After experiencing her own miscarriage, Angela Elson, was desperate for a way to help her through the grief. Then she remembered this special Japanese tradition.
Angela shares her experience in a post on the New York Times.
She explains, “after a visit to a forest on Mount Koya in Japan she saw hundreds of stone Jizo statues lined the wooded paths.
These small figurines dressed in red caps and bibs honor the souls of babies who are never born.
This was a belief we carried for years until the day we held hands on an ultrasound table watching the technician turn off the monitor and tiptoe out of the room. A miscarriage at 10 weeks produces no body, so there would be no funeral. “What do we even do?” I asked the doctor.
She wrote me a prescription for Percocet: “Go home and sleep.”
We went home. I didn’t sleep. I was itchy with sadness. I picked at my cuticles and tore out my hair. I had all this sorrow and no one to give it to, and Brady couldn’t take it off me because his hands were already full of his own mourning.

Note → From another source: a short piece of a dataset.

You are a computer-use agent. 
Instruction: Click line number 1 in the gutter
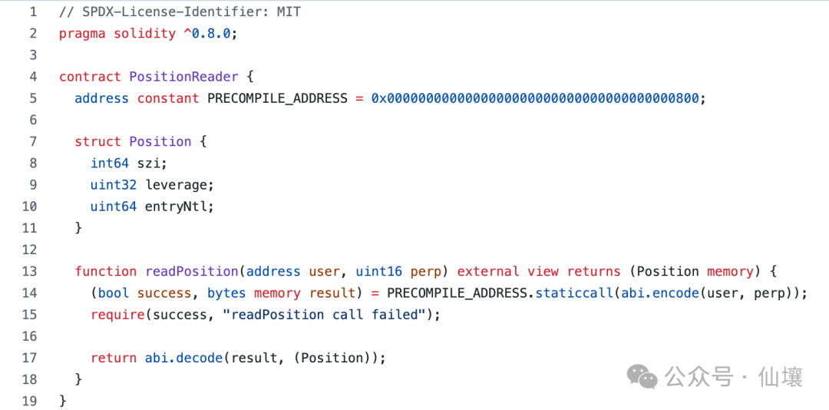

We knew miscarriage was common. But why wasn’t there anything people did when it happened?
“If only there were some kind of tradition…” I said to Brady.
“Like a Jizo?” he replied, recalling that quiet day we’d spent walking hand-in-hand through a Japanese forest of other people’s grief.
It was as if someone had poured calamine lotion all over me. “Exactly like a Jizo.”
What can’t one buy on the internet? Our statue of Jizo arrived a few days later. He was the height of a paperback and made of cement. His eyes were squinted in a mellow smile, hands folded in prayer.
According to Buddhist belief, a baby who is never born can’t go to heaven, having never had the opportunity to accumulate good karma. But Jizo, a sort of patron saint of fetal demise, can smuggle these half-baked souls to paradise in his pockets.
Brady and I grieved the baby in ways that were different but equally sad. One thing we both understood perfectly, though, was Jizo — why we had to search for the right kind of red yarn, how I had to crochet the smallest hat and coat three times to get it right. It was nice for us to have something to do, a project to finish in lieu of the baby I failed to complete. When Jizo was dressed, Brady complimented my handiwork. “Where should we put him? In the yard?”
“Maybe in a few days,” I balked, stationing the statue on our dining room table where I could pat him on the head on my way to the kitchen. I talked to him. Sometimes I kissed him when no one was looking, or I took him with me to the living room to watch TV.
It was crazy to fuss over a statue like I did. But I felt crazy, which could have been from the pregnancy hormones still coursing rudely through my body. Or maybe it was the lack of traditions surrounding miscarriage in the States that gave me nothing to take the edge off my grief. Without a prescribed course for mourning, I didn’t know what else to do besides mother this lump of concrete as if he could actually transfer my love to the afterlife.
After a few days of keeping Jizo in the house, I got to the point where I could put him on the front porch without too much separation anxiety. A few weeks later, Brady planted a garden for him in the backyard, where Jizo now sits and reminds us of the baby we lost — not so often as to make us sad, but often enough so that we don’t forget him entirely.
I’m not sure if this is the correct way to weather a miscarriage, or even the right way to Jizo.
I do know that like those parents haunting Mount Koya, Brady and I will always think of that baby who never was. We’ll leave pieces of our love for him wherever we go, hoping Jizo will deliver them to wherever he is.”